The lines from the one containing "Viewport: 538px width, 756px" through the last one in the data: please copy those exactly, and only those, without the pictures.

---------------

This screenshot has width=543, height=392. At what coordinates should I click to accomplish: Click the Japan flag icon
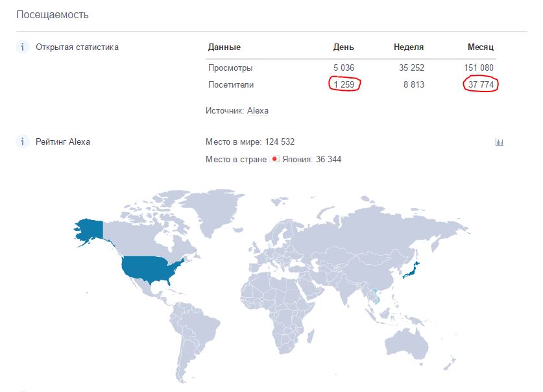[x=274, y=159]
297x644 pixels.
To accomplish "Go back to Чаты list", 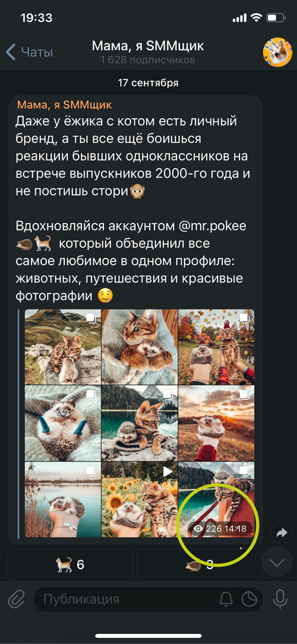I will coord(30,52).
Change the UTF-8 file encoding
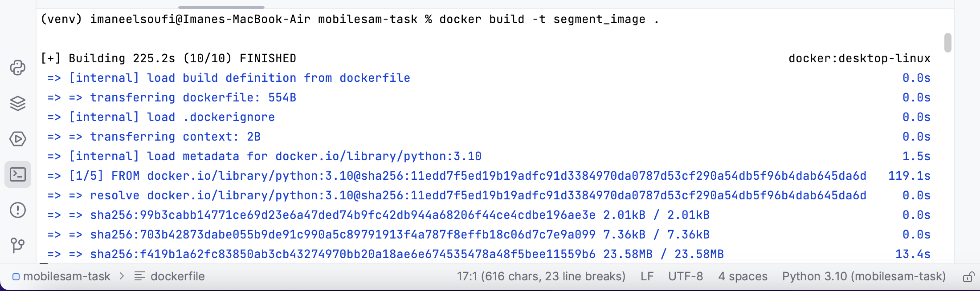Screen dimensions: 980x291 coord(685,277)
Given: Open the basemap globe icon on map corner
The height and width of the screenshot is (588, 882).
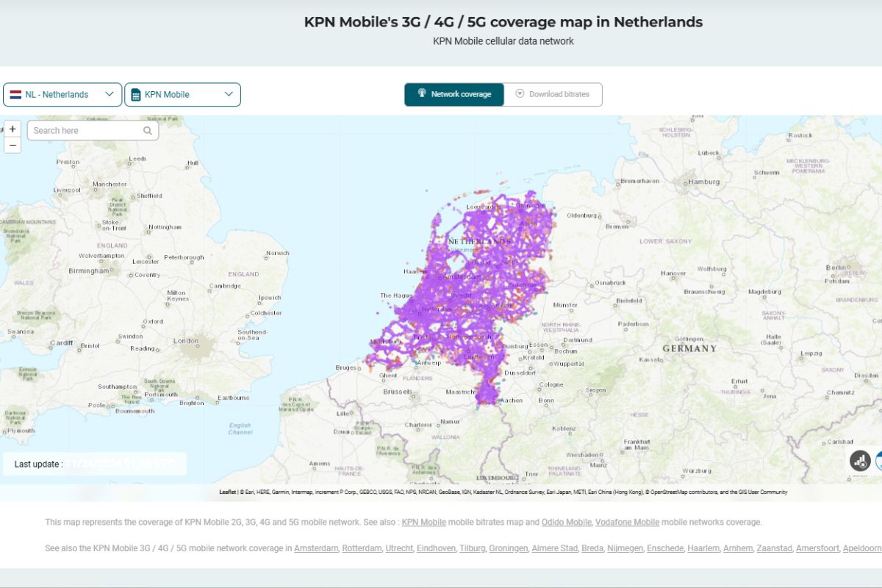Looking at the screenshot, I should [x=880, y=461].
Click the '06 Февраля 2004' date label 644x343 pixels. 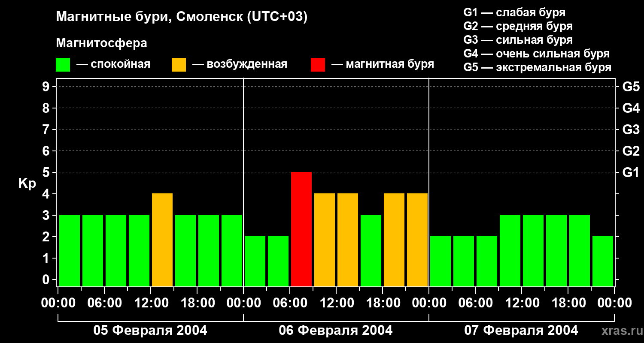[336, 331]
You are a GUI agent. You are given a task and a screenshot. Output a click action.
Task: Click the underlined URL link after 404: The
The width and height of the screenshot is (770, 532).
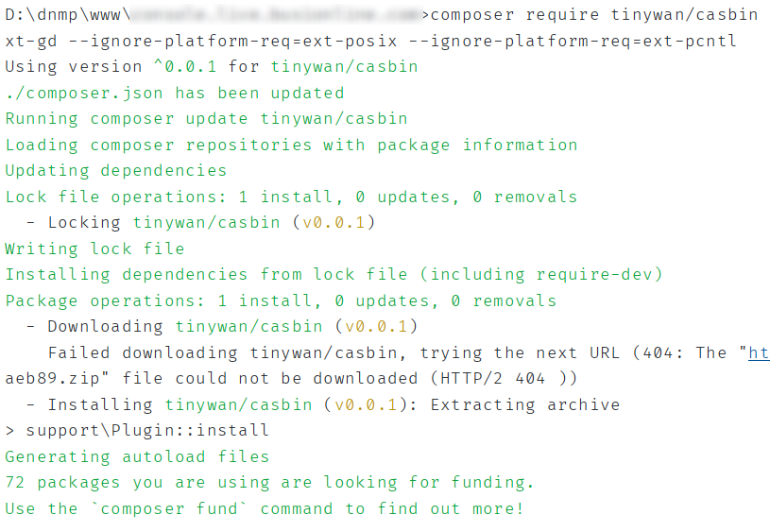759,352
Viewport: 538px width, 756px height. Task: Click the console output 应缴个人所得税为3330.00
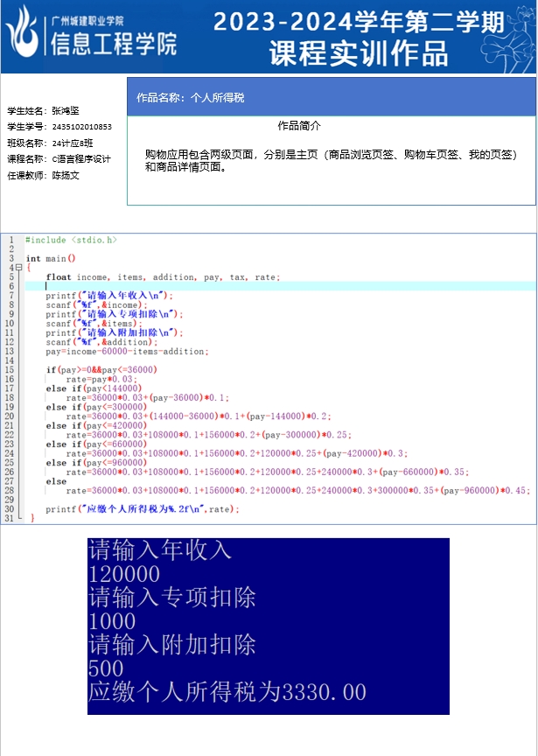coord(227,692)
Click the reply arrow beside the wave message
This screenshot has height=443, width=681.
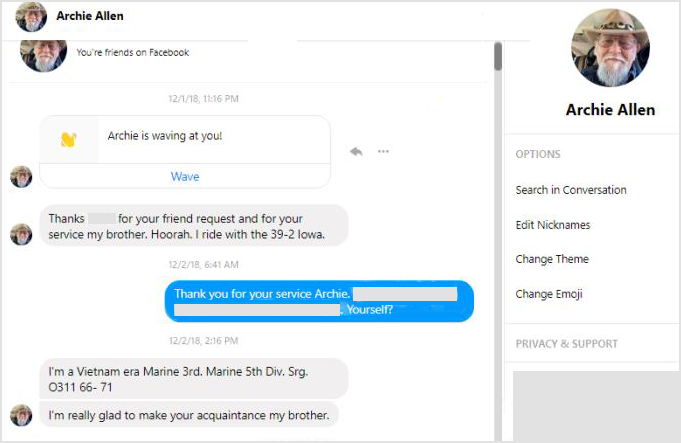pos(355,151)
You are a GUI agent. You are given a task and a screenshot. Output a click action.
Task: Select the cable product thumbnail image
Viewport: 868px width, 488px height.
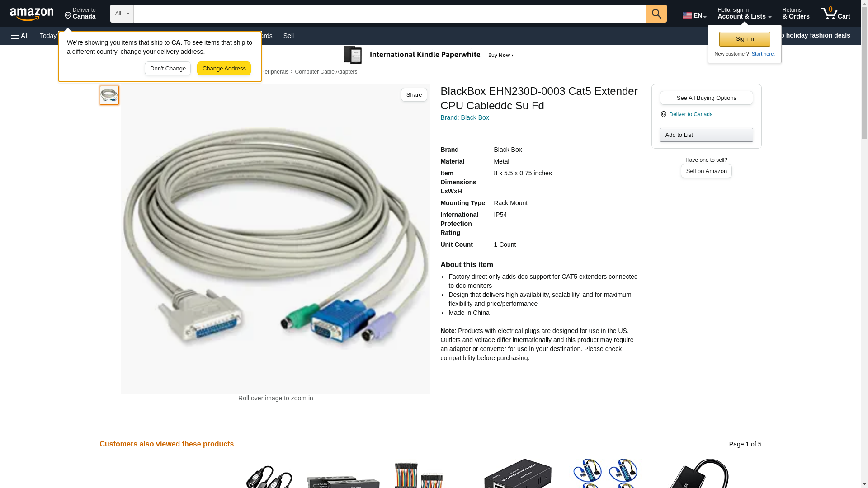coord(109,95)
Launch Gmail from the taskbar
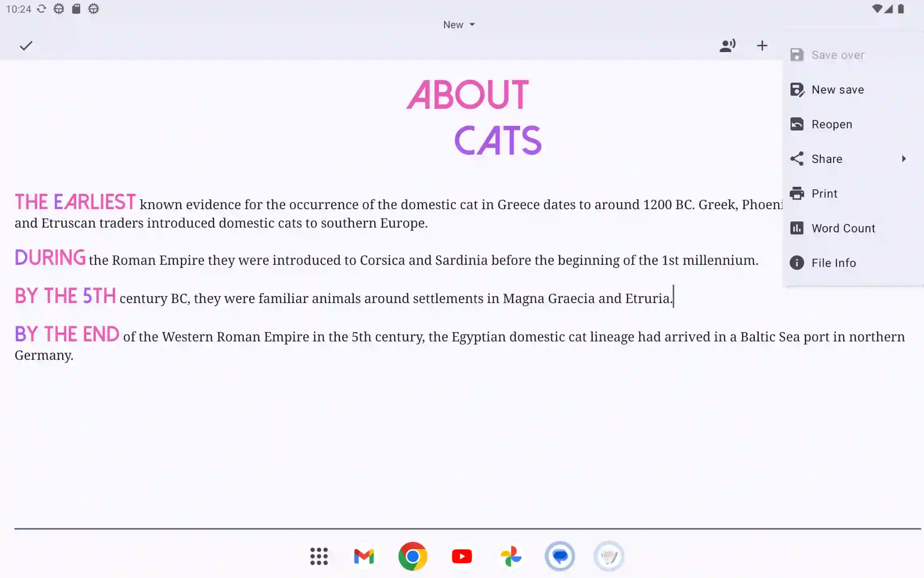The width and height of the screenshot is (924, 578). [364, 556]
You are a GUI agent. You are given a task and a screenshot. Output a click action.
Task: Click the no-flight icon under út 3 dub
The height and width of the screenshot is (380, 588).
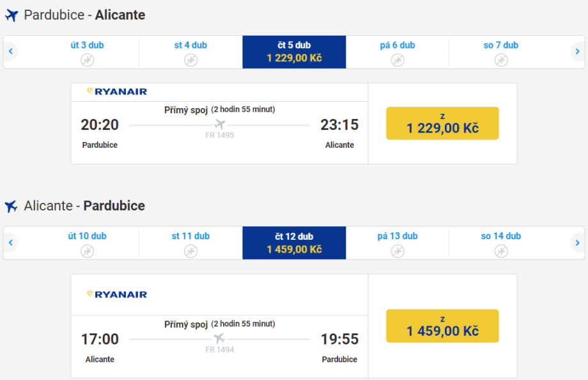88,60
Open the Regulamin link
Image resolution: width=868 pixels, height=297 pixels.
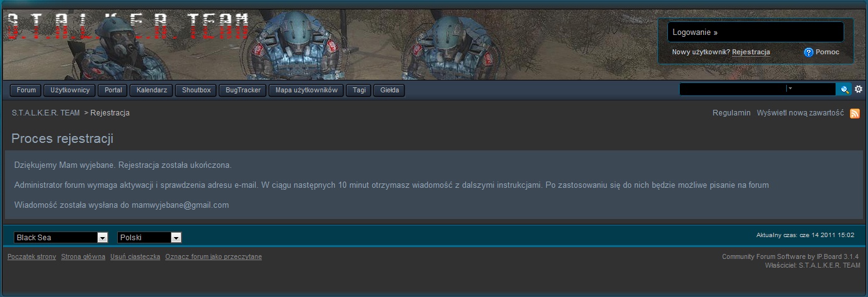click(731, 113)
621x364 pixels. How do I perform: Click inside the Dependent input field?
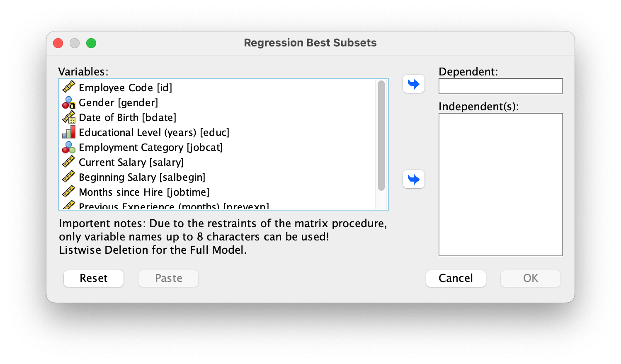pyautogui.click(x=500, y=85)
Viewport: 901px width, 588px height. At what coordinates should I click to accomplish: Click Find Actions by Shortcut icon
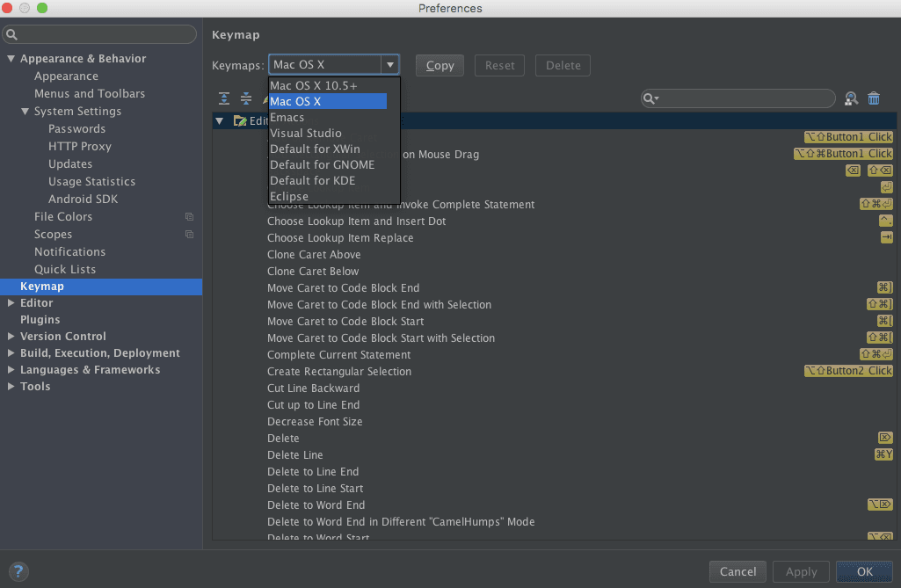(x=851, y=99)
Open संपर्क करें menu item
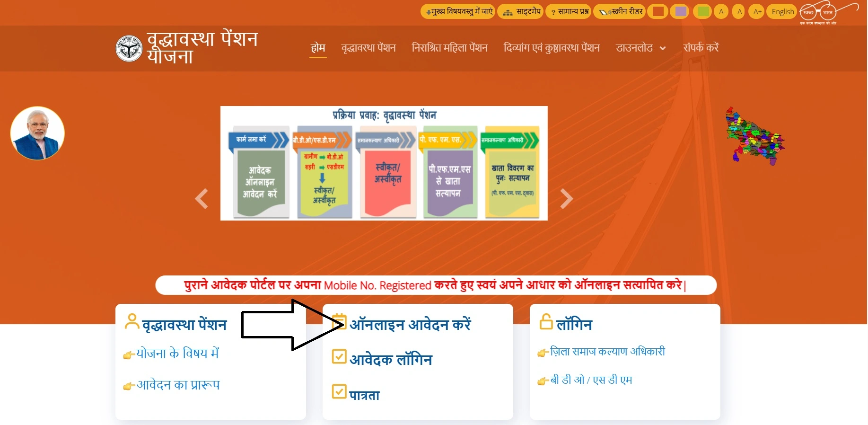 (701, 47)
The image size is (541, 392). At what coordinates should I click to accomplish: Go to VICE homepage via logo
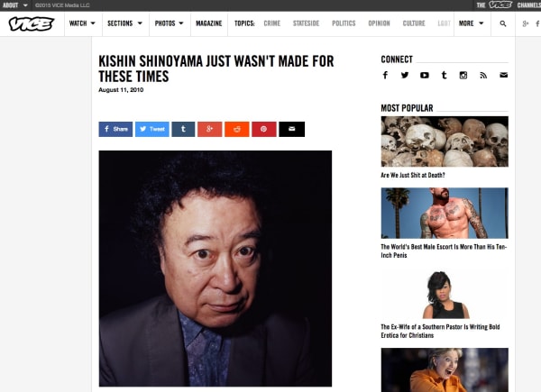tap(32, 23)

---------------

Written solution:
Viewport: 538px width, 756px height. Task: Click the console output 应缴个人所得税为3330.00
coord(227,692)
Click the reply arrow beside the wave message
This screenshot has height=443, width=681.
pos(355,151)
You are a GUI agent. You are given a task and a screenshot. Output a click action.
Task: Select the cable product thumbnail image
Viewport: 868px width, 488px height.
coord(109,95)
Launch Gmail from the taskbar
The width and height of the screenshot is (924, 578). [364, 556]
You are a GUI agent. You are given a task and a screenshot. Output a click action.
Task: Click the no-flight icon under út 3 dub
The height and width of the screenshot is (380, 588).
88,60
Open the Regulamin link
Image resolution: width=868 pixels, height=297 pixels.
click(731, 113)
621x364 pixels. How do I perform: Click inside the Dependent input field?
pyautogui.click(x=500, y=85)
Viewport: 901px width, 588px height. At what coordinates should I click to accomplish: Click Find Actions by Shortcut icon
(x=851, y=99)
Open संपर्क करें menu item
 (701, 47)
The image size is (541, 392). At what coordinates should I click to accomplish: Go to VICE homepage via logo
tap(32, 23)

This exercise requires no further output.